When Murdock is first described, there are key traits which predispose him towards this choice. Borges describes him as a young man, “de muy pocas palabras,” also mentioning how, “naturalmente respetuoso, no descreía de los libros ni de quienes escriben los libros.” In this way, Borges describes Murdock’s relationship with words, writing, and writers. The choice here to use the word “naturalmente” in describing Murdock’s respectfulness seems to be sarcastic or ironic in some way. In Murdock’s choice to reject writing later in the story, the naturalness of this respect is undermined and called into question. This subtle undermining is very much in the style of Borges; in the story “El Sur” he manipulates the word “hondamente” in a similar way. In the case of “naturalmente”, Borges seeks to question the blind respect and faith that people place in writers and the written word. He examines the representational structure between (A) dreams, thought, secrets, and truth; and (B) saying, writing, and outwardly expressing. This structure is not as natural as it might appear, but the reason for this representational insufficiency is also not as simple as the common idiom, words cannot express. Murdock tells his professor: “en esas lejanías aprendí algo que no puedo decir.” And when his professor questions, “¿Acaso el idioma inglés es insuficiente?” Murdock replies, “Nada de eso, señor. Ahora que poseo el secreto, podría enunciarlo de cien modos distintos y aun contradictorios. No sé muy bien cómo decirle que el secreto es precioso y que ahora la ciencia, nuestra ciencia, me parece una mera frivolidad.” It is unclear here what “ciencia” Murdock is describing. He could be speaking about ethnography or science in the general sense—he could even be talking about the science of writing and language. The question that arises is: what is this secret? Why does it render “ciencia” frivolous? How is it possible that any truth could do this? Or is it possible that every real truth does this? How do the “caminos” that Murdock took to arrive at these truths related to this equation?

The Importance of Failure

I have elected to focus primary on Borges' short story. In short, I read "El etnografo" as a story of failure. A student that "goes native" while he is in the field, doesn't complete his work, and even ends on the note of failure, some would say, with his marriage ending in divorce. The theme of failure manages to float throughout the story in a way that I find to imperative to our thinking about how we develop the categories of "theory" and "Latin America" in the context of one another through literature. There is something about failure that operates as a way dismantling canonical ways of thinking, that forces things into a dialectic with one another, that I believe lends a political value to failure.
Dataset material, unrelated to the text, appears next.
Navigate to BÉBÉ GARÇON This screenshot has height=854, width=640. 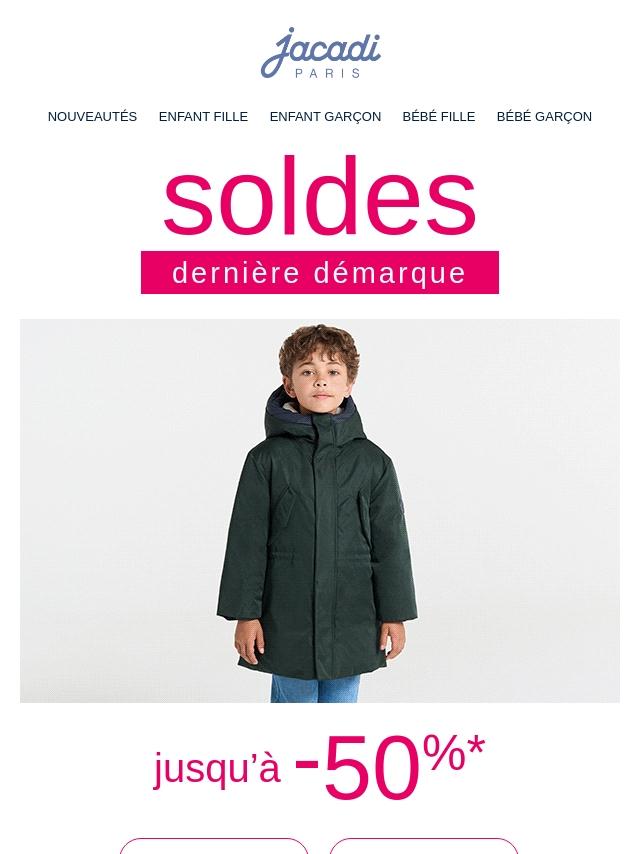pyautogui.click(x=544, y=117)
In our readings of Borges we have raised up how a disagreement (una discordia) or a paradoxical tension is always in place. But perhaps it is in this discordia that identity is found and made, yet never resolved. This even takes form in the text when Murdock's ancestry is described in connection to the border wars: "esa antigua discordia de sus estirpes era un vínculo ahora." How do we makes sense of unreconciled differences? It would appear that Murdock is working through his own internal enmity with what to do with the acquired secret doctrine he gained in the field and his role as a scholar and student. I read Murdock's internal conflict, his failure even, as a way of rethinking how we educate. Astonished by his decision not to publish, his advisor helps to demonstrate the point I'm trying to articulate and make sense of myself:

— ¿Lo ata su juramento? preguntó el otro.
— No es ésa mi razón — dijo Murdock —. En esas lejanías aprendí algo que no puedo decir.
— ¿Acaso el idioma inglés es insuficiente? — observaría el otro.
— Nada de eso, señor. Ahora que poseo el secreto, podría enunciarlo de cien modos distintos y aun contradictorios. No sé muy bien cómo decirle que el secreto es precioso y que ahora la ciencia, nuestra ciencia, me parece una mera frivolidad.
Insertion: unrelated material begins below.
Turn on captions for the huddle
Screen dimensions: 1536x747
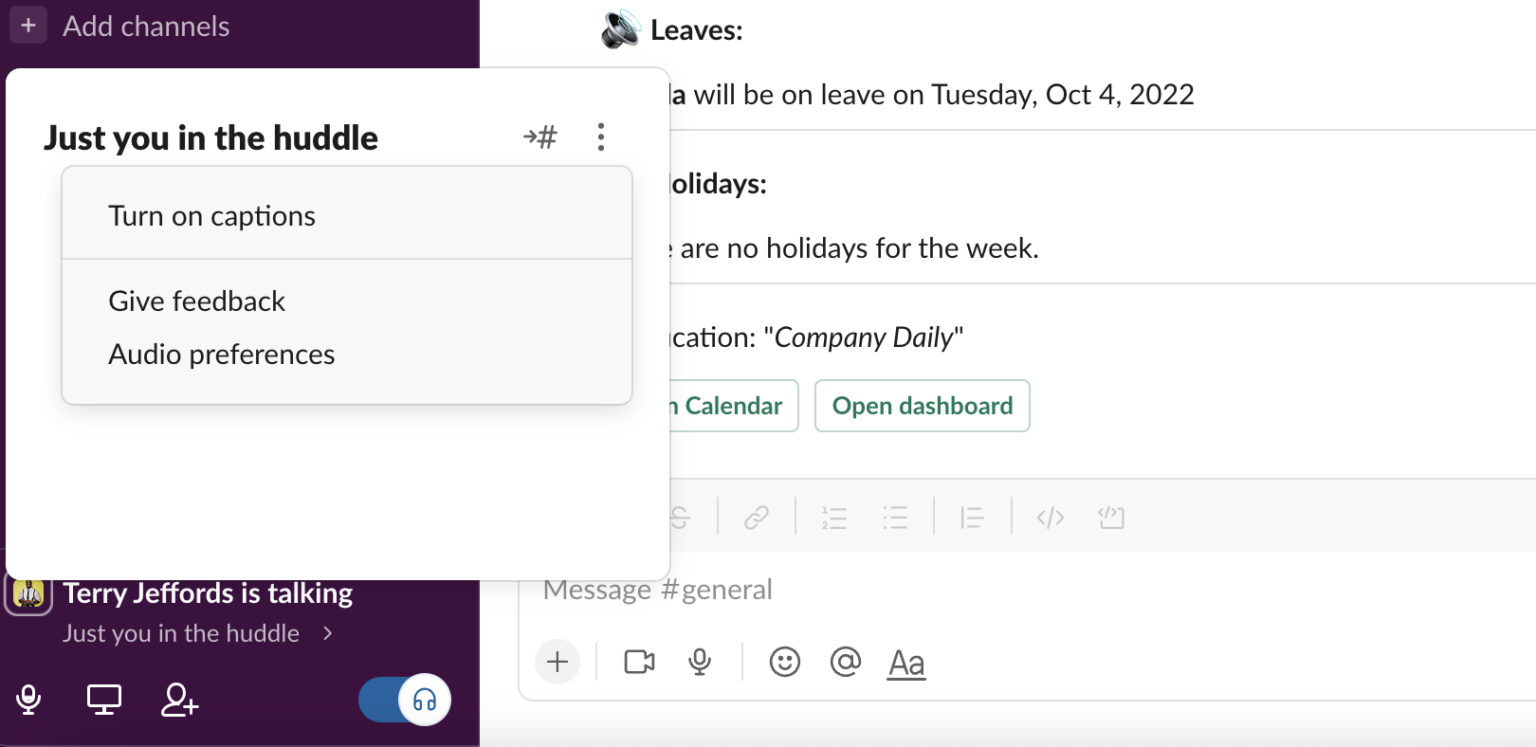pyautogui.click(x=211, y=214)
There is something powerful about Murdock's failure to produce written work. In many ways, it is a way of saying no to the status quo. He changes what we one does with acquired knowledge, it is a change in the educational model. Education should alert us of the contradictions in human experience—which I believe is at the heart of the dialectics produced through the tensions in identity politics.


After reading Borges “El etnografo,” what struck me was the theme of the secret as an ethical responsibility. Fiction doesn’t presume a reality but posits its own truth, institutes own context. In “Acts of Literature”, Derrida talks about the “strange institution of literature” and the way it has a right to “say everything”. At the same time, it can be better to not say anything. Literature has a secret, and in Borges’ story, the secret of the character is a secret without a secret because it is a textual secret. The author’s highest responsibility is to not say everything- a right to non-response. The character of Murdock has a secret which he keeps from the institution to which he is held accountable. He is a resolutely irresponsible academic and in being so answers to a higher responsibility. At the same time, Borges has a secret which he keeps from us- this is a secret without a secret because it is a textual secret. This refusal to say everything reminds me of last week’s discussion about the way in which Borges exposes the limits of literature, the part literature plays in the social order. To be forced to tell secrets is totalitarian. Sometimes the irresponsibility of the author is the highest responsibility- not answering to the institution that creates literature or discourse. This happens within the narrative when the main character refuses to disclose the secret his superior, and meta textually, as Borges refuses to disclose the secret to us. As Avelar points out, he also leaves unanswered the question- what happens between the refusal of the project and Murdock’s working at the elite university? This is not ambivalence but absence.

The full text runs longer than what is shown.